Since we’re in for a moody, long and rainy weekend, not to mention the prolonged lockdown, we highly suggest getting into a snuggly blanket, some hot tea in tow and escape all the misery outside by getting transported to a different time with these classics.
1. Casablanca (1942)
If you’ve never watched Casablanca, drop whatever you’re doing and go watch it right now. It is heartbreaking and life-affirming and a timeless adventure that stays with you long after the end credits are over.
2. Dr Strangelove (1964)
Stanley Kubrick. Enough said. But also because it sort of feels like the world is ending so why not. Of the many great satirical pieces of cinema, this stands tall as a masterpiece, then and now.
3. Modern Times (1936)
Charlie Chaplin’s inimitable comedic timing is a standout in this movie which, at the crux of it, is a jibe at the machine-age that we live in. It makes several bold statements, ironically, without saying a word.

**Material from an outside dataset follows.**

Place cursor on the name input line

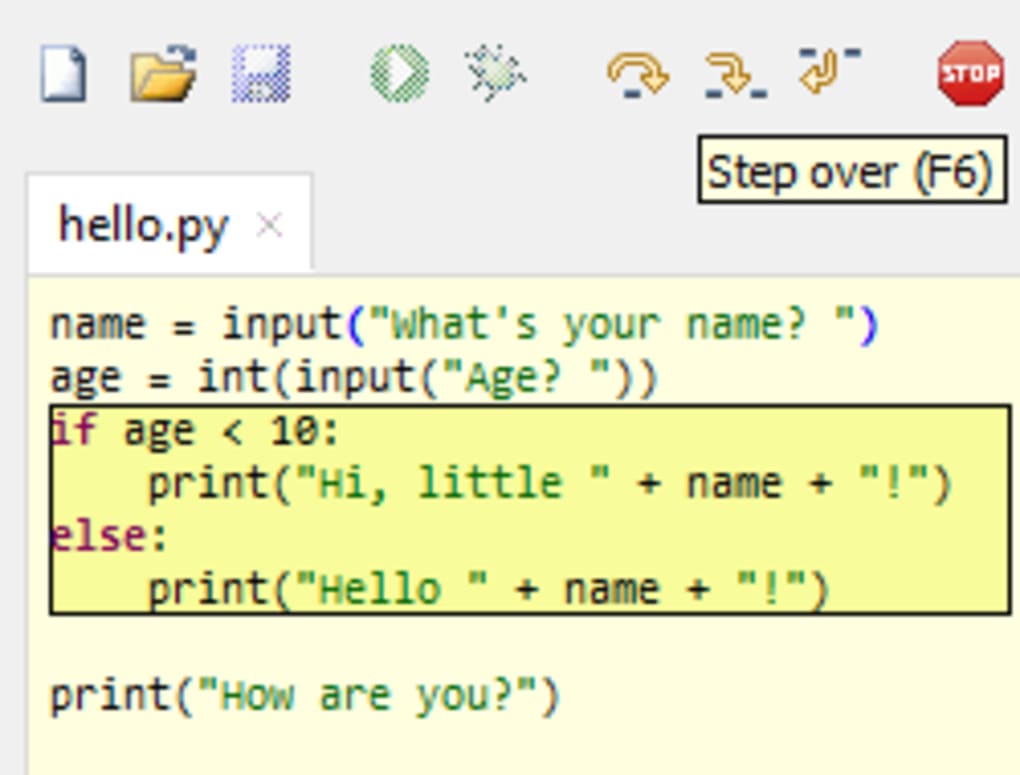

4. It’s a Wonderful Life (1946)
This is the movie I inevitably turn to every Christmas. It just gets you in the holiday spirit. Every. Single. Time. It’s inspirational, heart-warming and thoroughly festive. Hollywood really doesn’t make them like this anymore.
5. Citizen Kane (1941)
Orson Welles’s epic tale has often been deemed as one of the best movies of all time. If you consider yourself a cinephile, you need to watch this for more reasons than one. In cinematography, technique and story, this movie remains individual and striking.
6. The Philadelphia Story (1940)
If you’re after an evening of laughs, look no further. Three men vie for the love of a gorgeous, young and independent socialite (Katherine Hepburn) and complete chaos and hilarity ensues. If you miss this one, you’ll be sorry.
7. Roman Holiday (1953)
A bored and sheltered princess escapes from her guardians and falls in love with an American news reporter in Rome. When it comes to black and white classics, this is a thoroughly satisfying watch for rom-com lovers and Audrey Hepburn is in her absolute element in this movie.
8. Psycho (1960)
This isn’t just an iconic horror movie. Its a crowning glory for cinema in general. Psycho continues to be a thrilling, edge-of-the-seat watch to this day.
9. Manhattan (1979)
There’s something wistful and romantic about Manhattan — something Woody Allen captures expertly in this movie. With stunning black and white imagery, this ode to New York will make you nostalgic even if you’ve never visited it yourself.
10. City Lights (1931)
The Tramp (Charlie Chaplin) falls in love with a visual impaired girl who sells flowers on the street. City Lights is both funny and terribly sad. The movie perfectly showcases Chaplin’s sheer comedic brilliance and 90 years on, it still holds its own.